本文
Hi-Compression Column

アッキーがキタ

■イギリス取材の恐ろしさ・・・・その2

(2010.8.3更新しました)

さて、前回はイギリスで行われたヘルズ・エンジェルスのパーティに行った時までのコトを書いたのだが、今回は本番。

恐ろしげなエンジェルスの中、イギリス人ジャーナリストのスティーブ・ケリー(コイツが今回の話のメイン)と共に会場入りしたオイラは、とりあえず二人で中をぶーらぶらと歩いてみる(この時点ではまだそれほどスティーブと特別仲が良い、というわけではなかった)。

実際にはまあイギリスの片田舎で行われたミーティングだけあって、アメリカとは大きく違ったローカルな集まりだったのだが、それでも出店が結構出ている。

そこでオイラはジャケットなんかが売っているひとつのテントを発見! 入ってみれば、おお珍しや、都市型迷彩色のMA-1が売ってるじゃないの(ミリタリーおたくだもんで)。

掲載項目
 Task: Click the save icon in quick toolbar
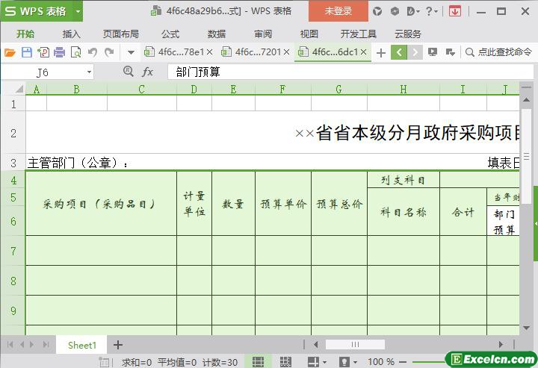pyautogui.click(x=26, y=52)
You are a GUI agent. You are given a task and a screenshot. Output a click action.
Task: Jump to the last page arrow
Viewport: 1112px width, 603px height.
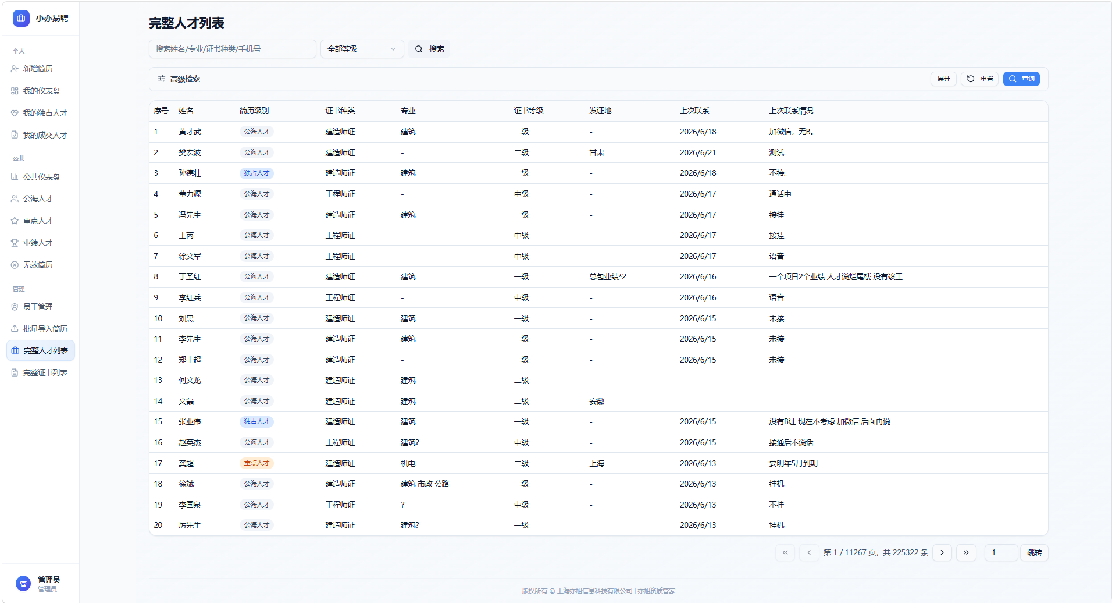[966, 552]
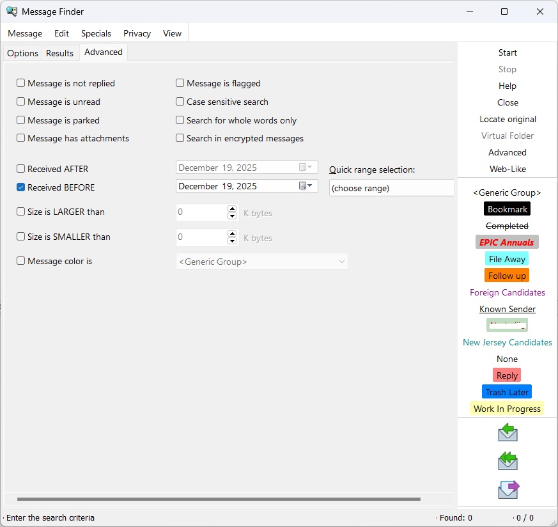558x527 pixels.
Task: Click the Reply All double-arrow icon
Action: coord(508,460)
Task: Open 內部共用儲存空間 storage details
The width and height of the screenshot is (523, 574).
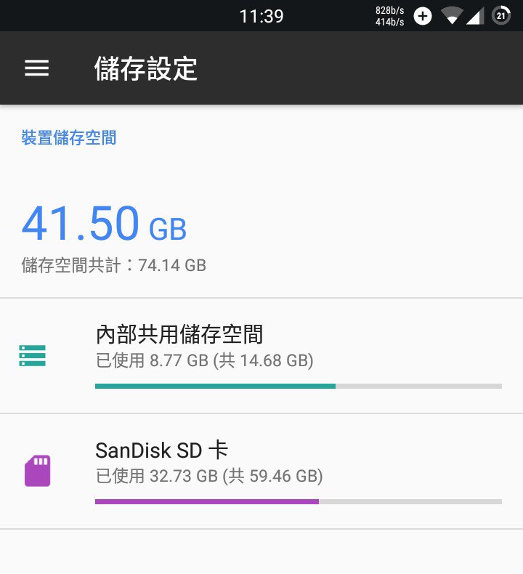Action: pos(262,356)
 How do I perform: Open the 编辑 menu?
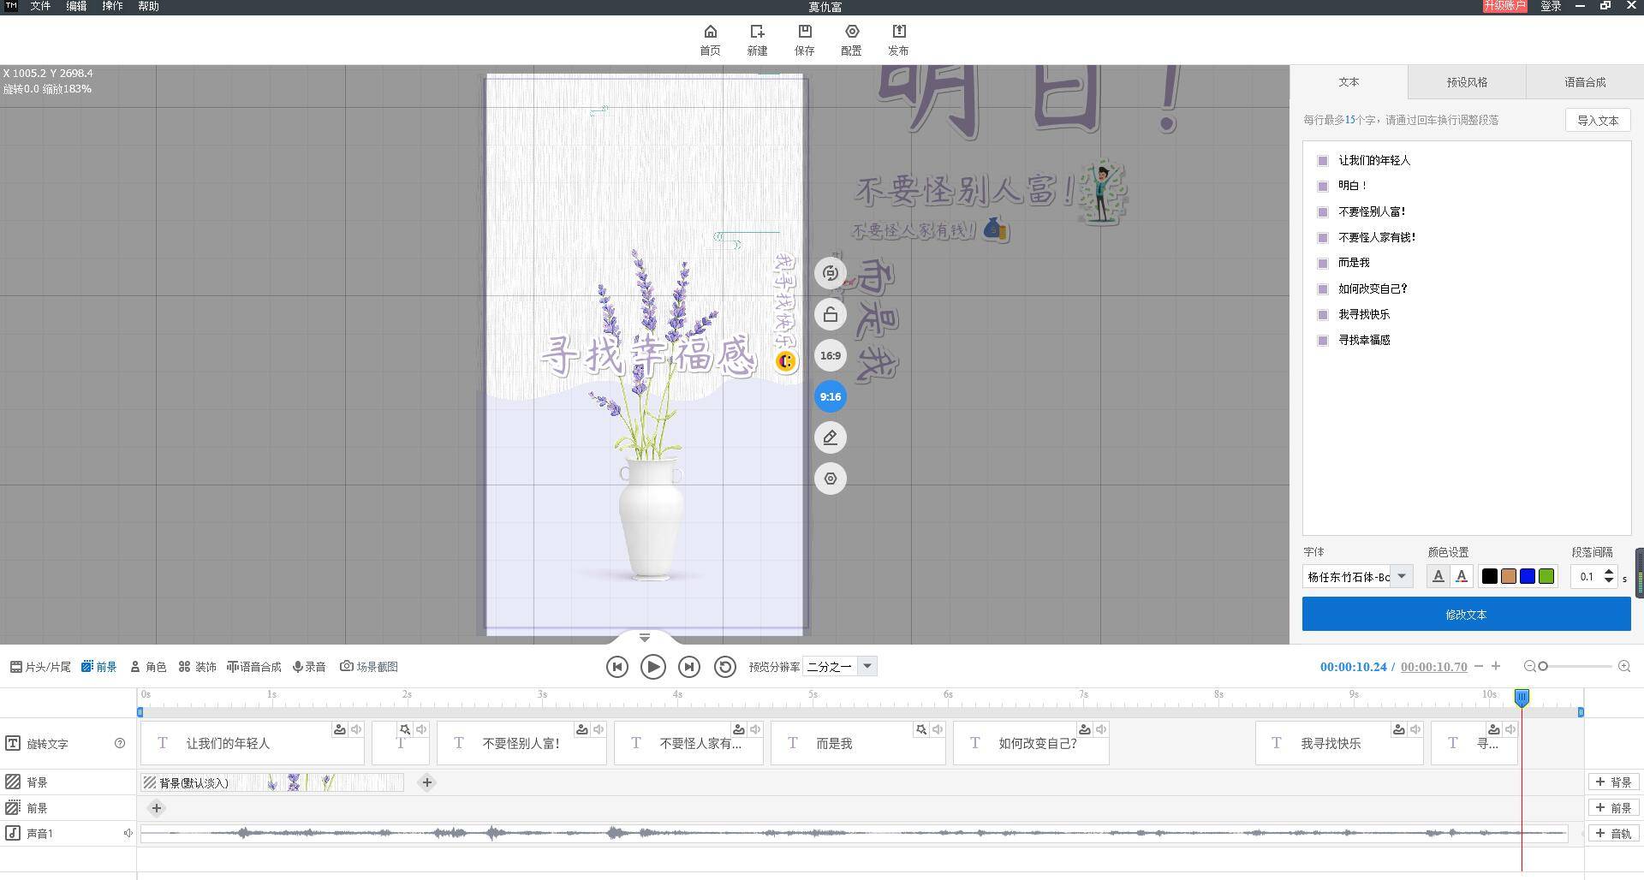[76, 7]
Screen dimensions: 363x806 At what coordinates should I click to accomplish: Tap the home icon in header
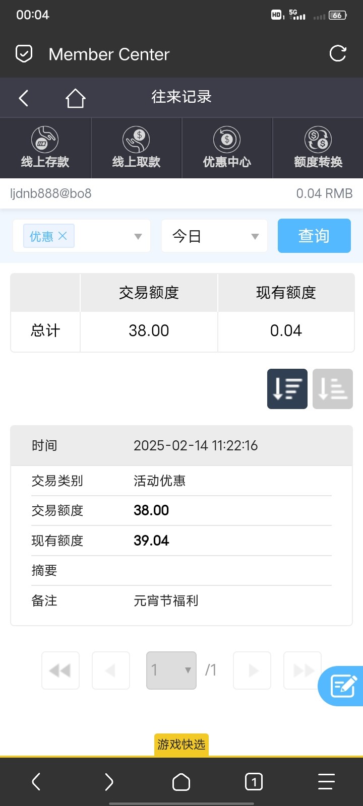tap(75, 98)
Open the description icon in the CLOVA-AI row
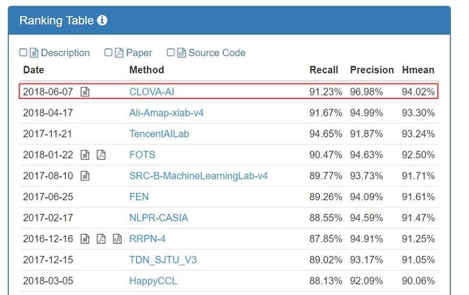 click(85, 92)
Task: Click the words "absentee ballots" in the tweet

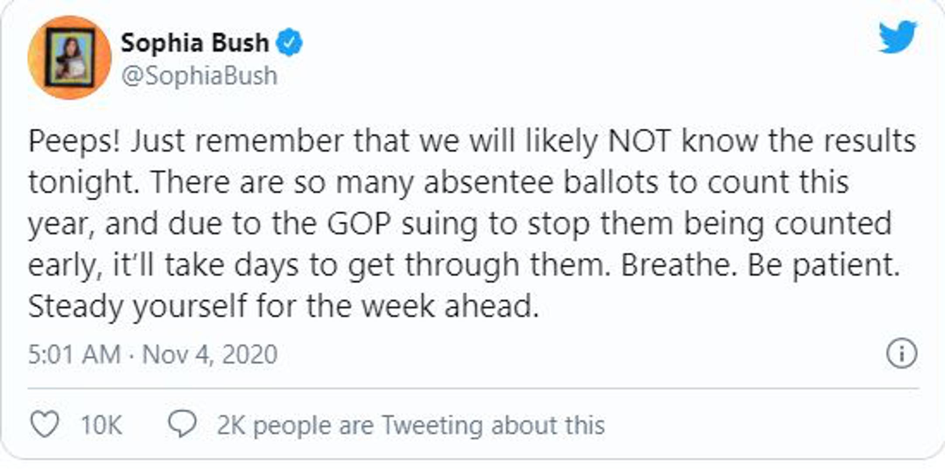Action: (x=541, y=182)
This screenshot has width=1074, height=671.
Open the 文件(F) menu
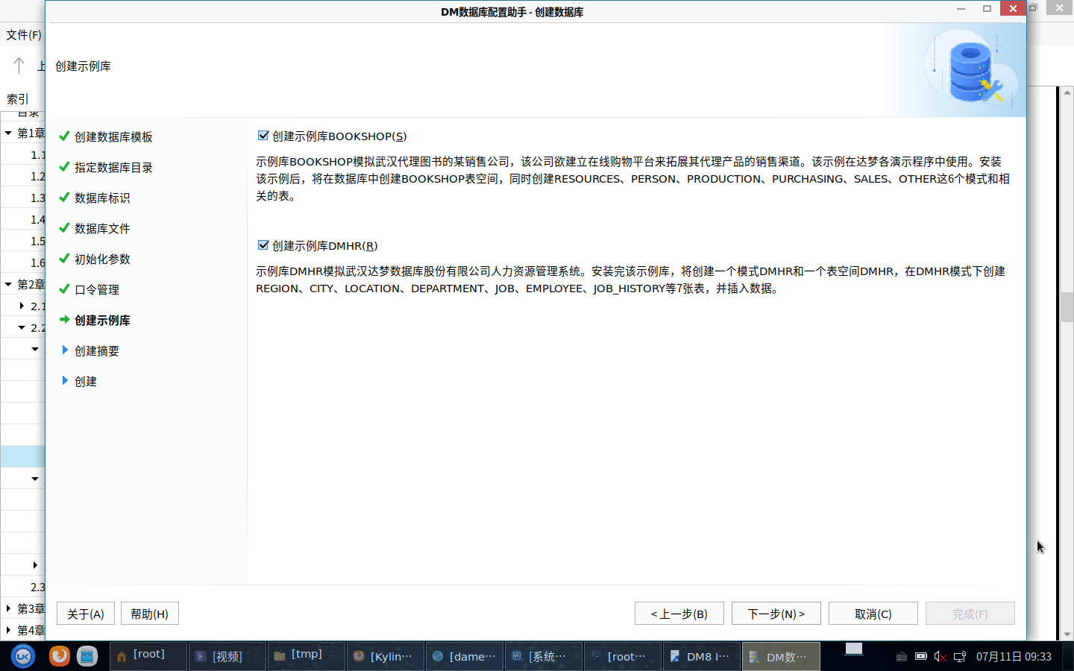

作業リスト
a. 本文の「さて、前回はイギリスで行われ」から「ミリタリーおたくだもんで)。」まで(両端を含む)を、「ミーティング」を「集会」に置き換えて更新してください。
b. 本文で、テントの中で見つかった珍しい品は何ですか?
項目は本文とは別の資料です。

作業別の解答
a.
さて、前回はイギリスで行われたヘルズ・エンジェルスのパーティに行った時までのコトを書いたのだが、今回は本番。

恐ろしげなエンジェルスの中、イギリス人ジャーナリストのスティーブ・ケリー(コイツが今回の話のメイン)と共に会場入りしたオイラは、とりあえず二人で中をぶーらぶらと歩いてみる(この時点ではまだそれほどスティーブと特別仲が良い、というわけではなかった)。

実際にはまあイギリスの片田舎で行われた集会だけあって、アメリカとは大きく違ったローカルな集まりだったのだが、それでも出店が結構出ている。

そこでオイラはジャケットなんかが売っているひとつのテントを発見! 入ってみれば、おお珍しや、都市型迷彩色のMA-1が売ってるじゃないの(ミリタリーおたくだもんで)。

b. 都市型迷彩色のMA-1です。